D.C. Legalizes Marijuana: Now What?

Law School Professor Christopher A. Bracey discusses the future and legal implications of Initiative 71.

November 19, 2014
Voters in Washington, D.C., passed Initiative 71 with a solid 69.5 percent majority during November elections, legalizing marijuana in the District. The new measure allows D.C. residents who are 21 or older to possess and grow small amounts of marijuana. The city joins several other U.S. states that have made marijuana legal, despite federal laws that classify marijuana as an illegal narcotic. Initiative 71’s fate remains to be seen—Congress has a 30-day period to review and potentially strike down the law.
While marijuana may be legal in Washington for now, universities and colleges will abide by federal law and prohibit marijuana use on campus. GW policy does not permit students, faculty, staff or visitors to possess or use marijuana for any purpose, even if they are 21 years or older.  
“GW’s policy is consistent with and required by federal law, and GW’s Code of Student Conduct will continue to subject students who possess or use marijuana to disciplinary sanctions,” the university said in a statement. Faculty and employees must follow rules outlined in their respective handbooks.
In an interview with George Washington Today reporter Julyssa Lopez, Professor and Associate Dean of the Law School Christopher A. Bracey explained Initiative 71, its impact on D.C. residents and the challenges reconciling federal and state marijuana laws.
Q: Voters in Washington, D.C., approved Initiative 71, legalizing marijuana in the District. Can you describe what the new law means?
A: Initiative 71 was a ballot initiative that followed on the heels of a decision last spring to decriminalize the possession of small amounts of marijuana. It has four main components. Under D.C. law, persons 21 years of age or older may now possess up to two ounces of marijuana for personal use; grow up to six cannabis plants within the person’s principal residence; transfer without payment—which means to give, but not sell—up to one ounce of marijuana to another person 21 years of age or older; and use or sell drug paraphernalia for the use, growing or processing of marijuana.

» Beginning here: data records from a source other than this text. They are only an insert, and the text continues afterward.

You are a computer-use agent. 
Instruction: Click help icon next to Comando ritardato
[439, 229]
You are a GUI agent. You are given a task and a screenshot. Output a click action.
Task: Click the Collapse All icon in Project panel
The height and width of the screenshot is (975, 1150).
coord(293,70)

It is still illegal under D.C. law to possess significant quantities of marijuana and/or to sell marijuana, even if you are 21 years of age or older.
Q: Have we learned anything from other states in terms of how to enforce restrictions?
A: I think there are many more questions being raised at this point. D.C.'s limitation on the amount of marijuana one is allowed to possess and the prohibition on commercial sale allow it to avoid many of the larger issues, such as regulation, testing of product, review of health effects, etc. Perhaps that is the biggest lesson learned and internalized by D.C.: Approach this issue incrementally and learn from the experience of the trailblazing states.
Q: Congress has 30 days to review the law. Is it likely they'll strike it down?
A: It is difficult to predict, given Congress' direct oversight of the city. The relationship is different than that of a state and the federal government. With a Republican Congress, one might imagine the status of the law to be quite precarious. 
Indeed, some members of Congress have already suggested that they will attempt to overturn the initiative. On the other hand, conservatives champion the principle of federalism and states’ rights. This would suggest that many conservatives would view this as a matter for D.C. voters to decide free of federal intervention. The optics of such a permissive posture on this issue in the nation's capital may prove too much to bear or be the tipping point for greater acceptance.
Q: How will the law affect universities and colleges? Will university policies likely comply with federal law?
A: Colorado state colleges and universities responded very quickly to legalization— they simply banned marijuana from campus. I would predict that D.C. colleges and universities would adopt a similar posture.
Q: States—including Colorado and Washington—have also passed marijuana laws, despite being in direct conflict with federal law. Has the discord between federal and state law caused any problems?
A: Yes. Possession and distribution of marijuana remain crimes under federal law, despite permissive state laws. 
Although federal prosecutors have relaxed enforcement against personal use, the Department of Justice has said that federal authorities will continue to prosecute to prevent a number of things from developing, including: 
• Distributing marijuana to minors 
• Moving revenue from the sale of marijuana to criminal enterprises, gangs and cartels 
• Diverting marijuana from states where it is legal under state law in some form to states where it is illegal 
• Using state-authorized marijuana activity as a cover or pretext for trafficking of other illegal drugs or other illegal activity 
• Preventing violence and the use of firearms in the cultivation and distribution of marijuana 
• Exacerbating adverse public health consequences associated with marijuana use, including drugged driving 
• Growing marijuana on public lands and the attendant safety and environmental dangers posed by marijuana production on public lands 
• Possessing marijuana or using it on federal property
In addition, states that allow the commercial sale of marijuana are having difficulty establishing commercial relationships with national banks. Banks are understandingly wary of investigation or prosecution in connection with the marijuana trade. They are seeking greater clarity on federal enforcement priorities. There are federal tax implications as well. Thus, the industry remains in a period of uncertainty because of the conflict between state and federal law.